Please reproduce the entries below, replacing each "Instruction" with "Directive" and changing nothing else.

* begin Extracted material *

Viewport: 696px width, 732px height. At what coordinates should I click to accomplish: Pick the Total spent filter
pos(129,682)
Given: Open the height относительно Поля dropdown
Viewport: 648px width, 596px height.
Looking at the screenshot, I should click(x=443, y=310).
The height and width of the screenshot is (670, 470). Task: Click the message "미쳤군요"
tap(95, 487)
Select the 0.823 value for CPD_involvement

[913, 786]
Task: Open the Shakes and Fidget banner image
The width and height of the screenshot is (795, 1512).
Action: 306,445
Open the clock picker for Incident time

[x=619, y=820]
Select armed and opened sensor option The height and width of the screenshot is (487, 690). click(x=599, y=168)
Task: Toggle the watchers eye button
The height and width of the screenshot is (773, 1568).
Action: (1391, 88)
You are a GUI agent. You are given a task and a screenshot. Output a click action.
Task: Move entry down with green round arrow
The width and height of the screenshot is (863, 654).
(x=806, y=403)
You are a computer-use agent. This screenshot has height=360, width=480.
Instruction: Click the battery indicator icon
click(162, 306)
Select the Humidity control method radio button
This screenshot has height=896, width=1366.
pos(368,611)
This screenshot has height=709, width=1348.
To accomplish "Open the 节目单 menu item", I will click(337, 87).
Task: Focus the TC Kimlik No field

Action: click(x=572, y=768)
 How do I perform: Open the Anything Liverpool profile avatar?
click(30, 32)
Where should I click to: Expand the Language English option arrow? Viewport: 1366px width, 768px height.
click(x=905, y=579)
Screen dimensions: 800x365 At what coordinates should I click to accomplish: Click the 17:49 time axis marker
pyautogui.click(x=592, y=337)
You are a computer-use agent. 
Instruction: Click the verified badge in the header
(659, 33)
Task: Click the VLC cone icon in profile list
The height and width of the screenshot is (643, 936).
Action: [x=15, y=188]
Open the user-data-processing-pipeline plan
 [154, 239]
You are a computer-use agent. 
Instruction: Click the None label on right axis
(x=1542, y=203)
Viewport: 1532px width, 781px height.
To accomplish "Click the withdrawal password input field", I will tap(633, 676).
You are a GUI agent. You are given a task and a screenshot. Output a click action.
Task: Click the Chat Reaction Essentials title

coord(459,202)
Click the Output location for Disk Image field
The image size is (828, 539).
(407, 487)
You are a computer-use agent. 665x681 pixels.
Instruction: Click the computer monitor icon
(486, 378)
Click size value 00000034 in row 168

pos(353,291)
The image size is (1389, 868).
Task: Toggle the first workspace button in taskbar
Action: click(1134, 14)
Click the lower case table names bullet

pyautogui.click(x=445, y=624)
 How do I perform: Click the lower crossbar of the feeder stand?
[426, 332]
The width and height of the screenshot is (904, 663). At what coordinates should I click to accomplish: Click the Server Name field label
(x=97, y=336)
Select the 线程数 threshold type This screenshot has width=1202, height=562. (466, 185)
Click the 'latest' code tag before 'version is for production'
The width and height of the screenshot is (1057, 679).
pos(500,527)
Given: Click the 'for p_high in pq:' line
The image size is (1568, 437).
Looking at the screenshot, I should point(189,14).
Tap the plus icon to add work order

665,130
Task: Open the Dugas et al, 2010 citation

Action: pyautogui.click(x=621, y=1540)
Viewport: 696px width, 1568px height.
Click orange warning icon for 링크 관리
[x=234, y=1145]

* end Extracted material *

- Task solution
Viewport: 696px width, 732px height. At what coordinates should I click to accomplish: Pick the Total spent filter
pos(129,682)
Given: Open the height относительно Поля dropdown
Viewport: 648px width, 596px height.
Looking at the screenshot, I should click(x=443, y=310).
The height and width of the screenshot is (670, 470). Task: Click the message "미쳤군요"
tap(95, 487)
Select the 0.823 value for CPD_involvement

[913, 786]
Task: Open the Shakes and Fidget banner image
The width and height of the screenshot is (795, 1512).
Action: 306,445
Open the clock picker for Incident time

[x=619, y=820]
Select armed and opened sensor option The height and width of the screenshot is (487, 690). click(x=599, y=168)
Task: Toggle the watchers eye button
The height and width of the screenshot is (773, 1568).
Action: (1391, 88)
You are a GUI agent. You are given a task and a screenshot. Output a click action.
Task: Move entry down with green round arrow
The width and height of the screenshot is (863, 654).
(x=806, y=403)
You are a computer-use agent. This screenshot has height=360, width=480.
Directive: Click the battery indicator icon
click(162, 306)
Select the Humidity control method radio button
This screenshot has height=896, width=1366.
pos(368,611)
This screenshot has height=709, width=1348.
To accomplish "Open the 节目单 menu item", I will click(337, 87).
Task: Focus the TC Kimlik No field

Action: click(x=572, y=768)
 How do I perform: Open the Anything Liverpool profile avatar?
click(30, 32)
Where should I click to: Expand the Language English option arrow? Viewport: 1366px width, 768px height.
click(x=905, y=579)
Screen dimensions: 800x365 At what coordinates should I click to accomplish: Click the 17:49 time axis marker
pyautogui.click(x=592, y=337)
You are a computer-use agent. 
Directive: Click the verified badge in the header
(659, 33)
Task: Click the VLC cone icon in profile list
The height and width of the screenshot is (643, 936).
Action: [x=15, y=188]
Open the user-data-processing-pipeline plan
 [154, 239]
You are a computer-use agent. 
Directive: Click the None label on right axis
(x=1542, y=203)
Viewport: 1532px width, 781px height.
To accomplish "Click the withdrawal password input field", I will tap(633, 676).
You are a GUI agent. You are given a task and a screenshot. Output a click action.
Task: Click the Chat Reaction Essentials title

coord(459,202)
Click the Output location for Disk Image field
The image size is (828, 539).
(407, 487)
You are a computer-use agent. 665x681 pixels.
Directive: Click the computer monitor icon
(486, 378)
Click size value 00000034 in row 168

pos(353,291)
The image size is (1389, 868).
Task: Toggle the first workspace button in taskbar
Action: click(1134, 14)
Click the lower case table names bullet

pyautogui.click(x=445, y=624)
 How do I perform: Click the lower crossbar of the feeder stand?
[426, 332]
The width and height of the screenshot is (904, 663). At what coordinates should I click to accomplish: Click the Server Name field label
(x=97, y=336)
Select the 线程数 threshold type This screenshot has width=1202, height=562. (466, 185)
Click the 'latest' code tag before 'version is for production'
The width and height of the screenshot is (1057, 679).
pos(500,527)
Given: Click the 'for p_high in pq:' line
The image size is (1568, 437).
Looking at the screenshot, I should point(189,14).
Tap the plus icon to add work order

665,130
Task: Open the Dugas et al, 2010 citation

Action: pyautogui.click(x=621, y=1540)
Viewport: 696px width, 1568px height.
Click orange warning icon for 링크 관리
[x=234, y=1145]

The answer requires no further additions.